Ever wonder how many ocean/climate modeling centers there are around the globe? I haven’t a clue but in this new publication - DOI 10.1088/1748-9326/adfa3b – I learned that 53 different modeling centers participate in what is known as the coupled model intercomparison project (CMIP)6. Wouldn’t it be great if we had a similar level of international commitment to sustained ocean observation? But sustained observation costs and doesn’t make headlines.

For example, take the title of the paper in the above link: ‘Shutdown of northern Atlantic overturning after 2100 following deep mixing collapse in CMIP6 projections.’ It’s an accurate title, but when the daily press picks up on this and writes a feature article, you might be led to think we have a major problem, but in fact – just as the title indicates - this is just a numerical modeling study. This and other papers like it are important exercises, but they are not predictions of future climate, at best they are possible scenarios. Common to them seems to be an ambition to show that the AMOC will collapse; in one case quite soon(!): (https://www.nature.com/articles/s41467-023-39810-w). Virtually all papers focus lean on surface temperatures and the warming hole of the subpolar North Atlantic. None of them consider the Nordic Seas. This is astonishing given its role to the climate of central and northern Europe. We know that during glacial times production of North Atlantic Deep Water via overflow from the Nordic Seas must have ceased since the entire Atlantic from the Antarctic to the subpolar North Atlantic was filled with Antarctic bottom water up to nearly 2 km depths. If there is no overflow from the Nordic Seas, there will be no import of warm salty water to the Nordic Seas leading to a collapse of the mild European climate. I believe this is the scenario people are worried about: https://web.uri.edu/gso/uncategorized/rossby-when-the-gulf-stream-was-commandeered/.

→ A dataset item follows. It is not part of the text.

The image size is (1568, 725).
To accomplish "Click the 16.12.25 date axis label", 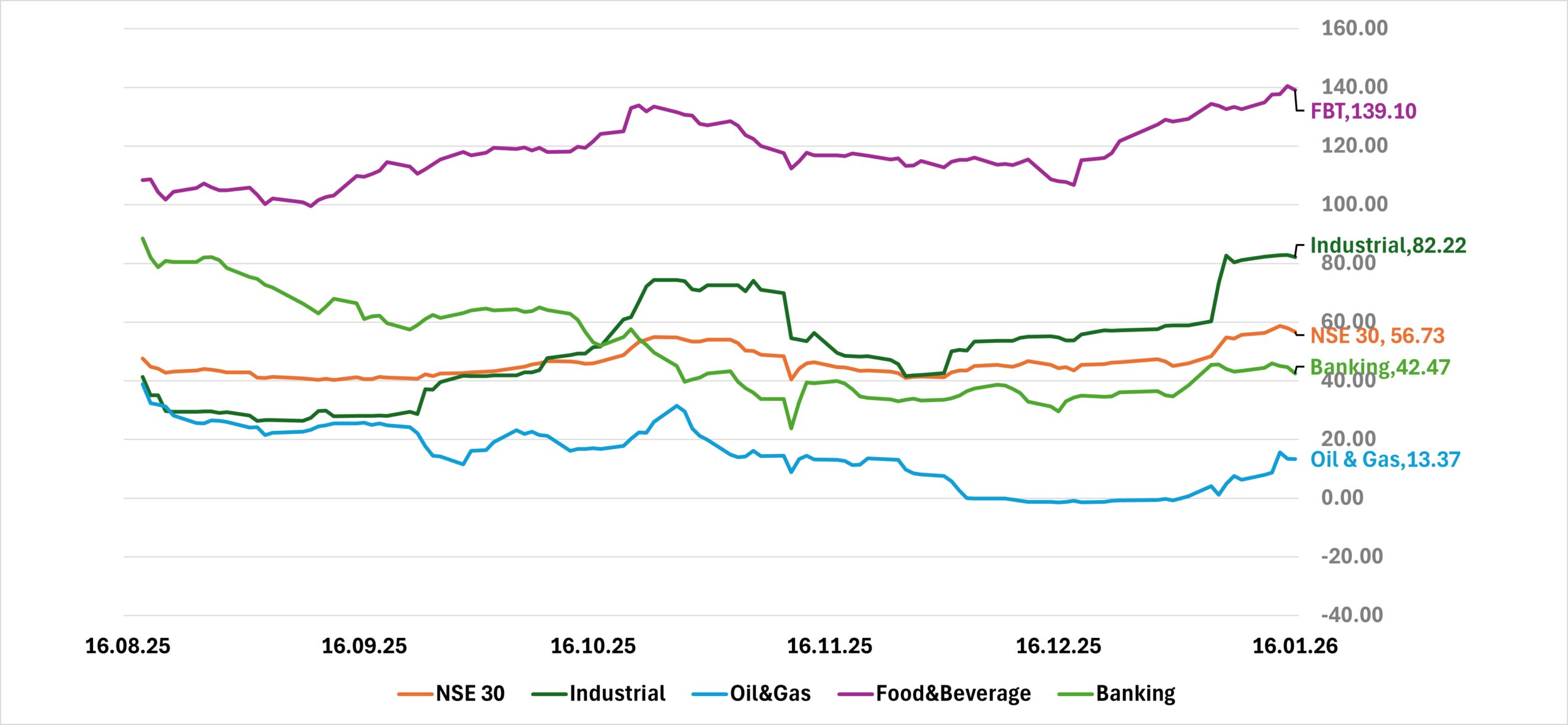I will tap(1058, 646).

During glacial times the Gulf Stream flowed essentially straight east (like the Kuroshio in the Pacific does today). Its meandering will lead to loss of warm salty water to a much expanded subpolar North Atlantic where in winter it will sink to depths 1-2 km depths and flow south as a shallow AMOC that is largely confined to the Atlantic. This differs from the cold deep North Atlantic water that spreads out into the global ocean: it originates in the Nordic Seas. The point is that in terms of glacial-interglacial climate variability we focus too much on the wrong branch of the AMOC.

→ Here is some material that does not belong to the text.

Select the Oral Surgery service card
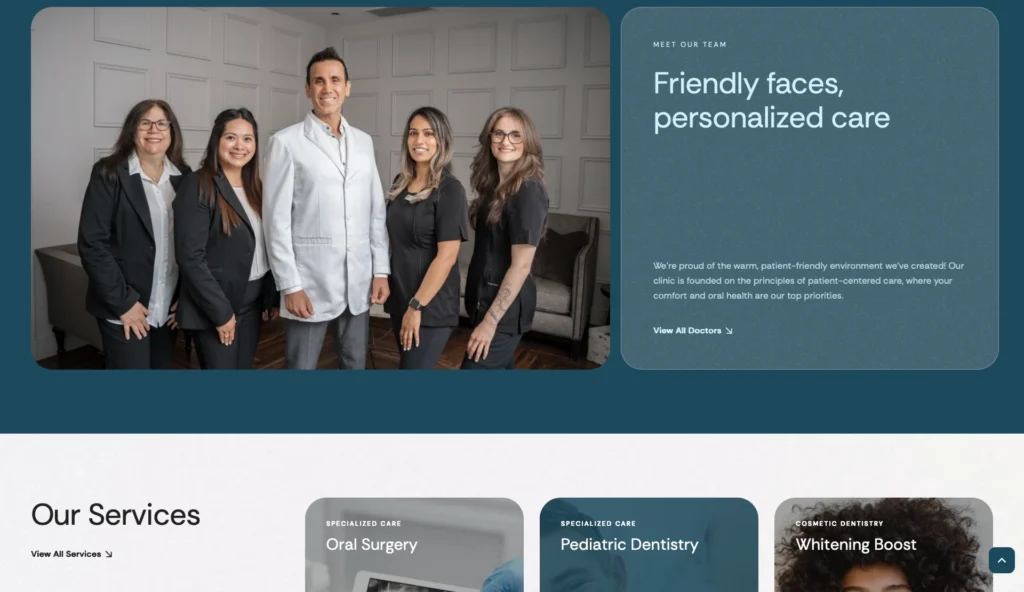 [x=414, y=545]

The warming hole is conspicuous, but to couple that to a slow-down of the AMOC seems like a stretch. The 50–80-year period for which we have pretty strong evidence for a stable AMOC is long enough to refute this idea. My own guess and others too is that warming hole results from Greenland ice melt. While the rest of the subpolar gyre is warming the stable temperature in the warming hole is a consequence of the 0°C melting point of ice, which won’t change in a warming world. But how this melt water gets to and maintains the warming hole isn’t clear to me, much less have I understood why it must reflect an impending AMOC disaster.